::: MATERIAL PROVIDED :::

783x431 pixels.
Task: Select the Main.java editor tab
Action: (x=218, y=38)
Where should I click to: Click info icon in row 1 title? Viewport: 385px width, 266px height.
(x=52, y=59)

:::
::: MATERIAL PROVIDED :::

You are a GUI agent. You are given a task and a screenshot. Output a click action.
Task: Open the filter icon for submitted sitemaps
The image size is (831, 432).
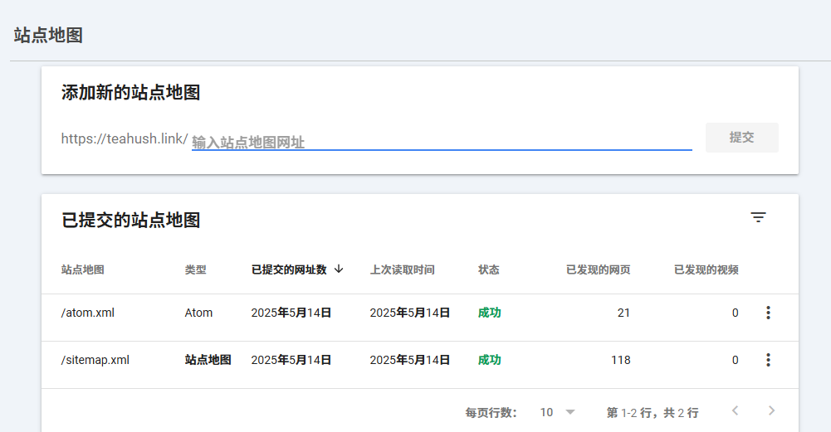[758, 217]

:::
::: MATERIAL PROVIDED :::

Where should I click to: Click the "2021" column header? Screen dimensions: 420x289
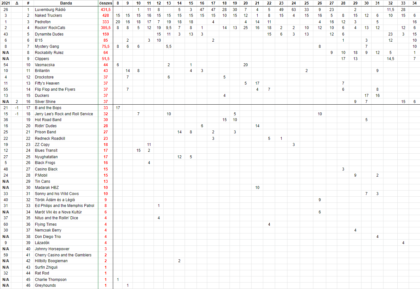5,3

:::

YOUR GOAL » Can you arrange everything in the material, from the line containing "783x431 pixels." down to the line containing "(x=52, y=59)", both included, as a numbered list with blank lines left out?

SOLUTION TO THE EXERCISE »
1. 783x431 pixels.
2. Task: Select the Main.java editor tab
3. Action: (x=218, y=38)
4. Where should I click to: Click info icon in row 1 title? Viewport: 385px width, 266px height.
5. (x=52, y=59)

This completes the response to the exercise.